Wednesday, April 13 Ethics Colloquium, Dr Rachael Wiseman (Durham)

 

photo_rachael16:45 – 18:00 Dante 005

‘The Intended Consequences of Intention

Abstract

This paper develops a reading of Anscombe’s Intention which sees it as the product of the ethical debates in which Anscombe was engaged between 1956 and 1958, in particular, her opposition to Harry S. Truman’s honorary degree from Oxford University, and her public critique of ‘the spirit of the age’ in her BBC Radio talk ‘Does Oxford Moral Philosophy Corrupt the Youth?’). Through those debates Anscombe came to realise that moral philosophy had lost sight of the distinctive use of the question ‘What is she doing?’, to mark out the class of intentional actions (Intention, sss23, 37).
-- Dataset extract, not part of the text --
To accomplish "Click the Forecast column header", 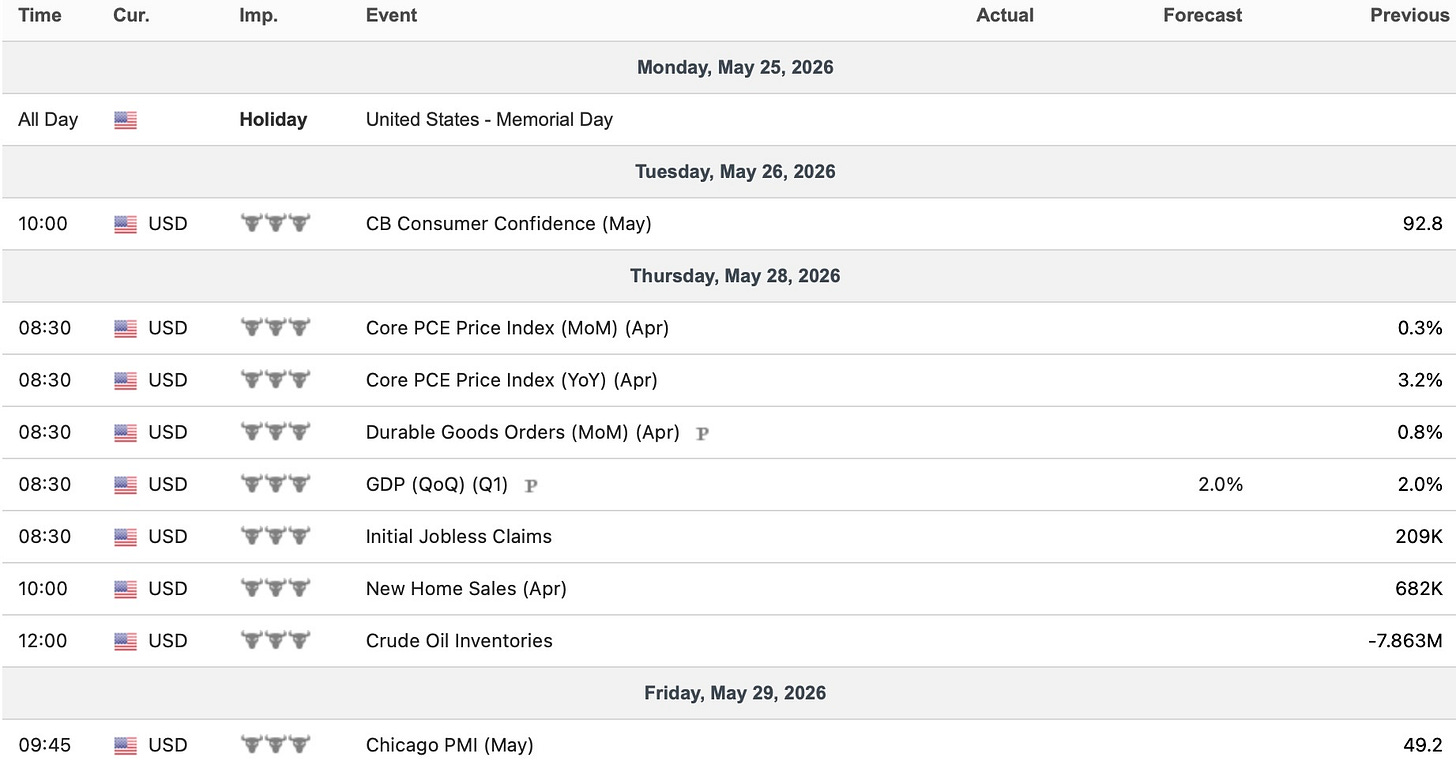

This question, as she saw it, is essential to identifying the nature and quality of an act, a category without which moral philosophy cannot precede.
Once we re-frame Intention as a corrective to this oversight, two things become clear. First, that the widespread view of Intention as offering a novel account of action is mistaken; rather, the insight of Intention “isn’t a philosophical thesis at all” (Anscombe, ‘Under a Description’); second, that that the consequences of Intention for ethics are yet to be appreciated.